The red plastic Folgers coffee containers hold right at 3lb of malt, filled right to the top.

Like Ron, I’m pretty meticulous (or OCD!) about taking reading, weighing and measuring, and taking notes.  But that’s because I enjoy tracking those things.  You certainly don’t have to.  The AHA used to have a saying that went “It isn’t rocket science unless you want it to be!”.

If you’re happy with the beer…

I’m usually fairly meticulous in the morning.  By the end of a day of drinking - less so.

Which is why I (almost) never drink when I brew.  I start brewing early so I can get to the drinking sooner!

I like planning everything out to two decimal places. But… when it comes down to brew day, sometimes it just “gets cut with an axe.”

I don’t usually get too involved in readings and stuff.  I do try to measure weight of hops and grains pretty much right on.  I take an OG reading before I pitch the yeast and one a day or two before I keg.

I like to start the brew day at about 7 am & drink coffee throughout most of the process.
This allows me to spend more quality family time, in the afternoon.
I’m pretty meticulous about measuring.

+1 on all accounts. I find the smell of grains and coffee are quite lovely on a Saturday morning, when I usually brew.

+1

I also take a lot of notes on a custom spreadsheet I designed on Excel.  Maybe it’s my German blood, but I’m sort of a perfectionist when it comes to brewing.  That said, I love the hobby and don’t feel at all like it’s work.  Brewday is something I look forward to all week!

OCD would be an improvement for me lol. I take readings on everything. Use a digital grams scale for my hops and my grain.
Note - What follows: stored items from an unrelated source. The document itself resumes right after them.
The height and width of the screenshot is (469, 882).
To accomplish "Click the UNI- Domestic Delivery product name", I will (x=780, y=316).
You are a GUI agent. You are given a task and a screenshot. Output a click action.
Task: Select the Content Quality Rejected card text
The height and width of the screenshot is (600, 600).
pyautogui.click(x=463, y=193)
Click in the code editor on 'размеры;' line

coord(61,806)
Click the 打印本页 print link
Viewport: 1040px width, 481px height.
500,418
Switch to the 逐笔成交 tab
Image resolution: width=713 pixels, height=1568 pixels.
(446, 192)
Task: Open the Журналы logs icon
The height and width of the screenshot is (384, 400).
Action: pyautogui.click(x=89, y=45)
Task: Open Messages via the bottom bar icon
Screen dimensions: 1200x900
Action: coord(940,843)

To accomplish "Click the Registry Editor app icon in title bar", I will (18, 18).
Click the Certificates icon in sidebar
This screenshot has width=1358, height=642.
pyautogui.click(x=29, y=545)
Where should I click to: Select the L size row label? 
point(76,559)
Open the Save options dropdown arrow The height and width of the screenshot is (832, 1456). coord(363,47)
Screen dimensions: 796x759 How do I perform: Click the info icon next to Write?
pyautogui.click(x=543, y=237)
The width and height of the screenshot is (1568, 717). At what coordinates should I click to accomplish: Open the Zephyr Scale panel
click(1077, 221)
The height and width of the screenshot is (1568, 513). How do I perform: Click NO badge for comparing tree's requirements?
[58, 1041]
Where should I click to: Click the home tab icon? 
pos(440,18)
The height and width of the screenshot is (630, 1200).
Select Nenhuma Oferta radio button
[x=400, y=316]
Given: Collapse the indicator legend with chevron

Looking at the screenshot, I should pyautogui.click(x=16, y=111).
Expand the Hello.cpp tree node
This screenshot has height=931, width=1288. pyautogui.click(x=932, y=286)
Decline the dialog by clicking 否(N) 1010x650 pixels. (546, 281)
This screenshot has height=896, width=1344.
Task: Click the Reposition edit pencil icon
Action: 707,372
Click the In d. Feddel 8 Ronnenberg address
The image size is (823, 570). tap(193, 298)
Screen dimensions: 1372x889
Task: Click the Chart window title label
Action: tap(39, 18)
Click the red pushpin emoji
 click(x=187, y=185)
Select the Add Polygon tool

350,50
It’s all down to a gnats back side for me but I’m just that way when it comes to cooking and brewing. Pre boil gravity Post boil gravity readings , before bottling gravity, mash temps and lots of notes. I like to know exactly what went down just in case I need to figure out what went wrong. Also that way if I am experimenting with a grain or hops combination and like the outcome I know exactly what I did and can reproduce it.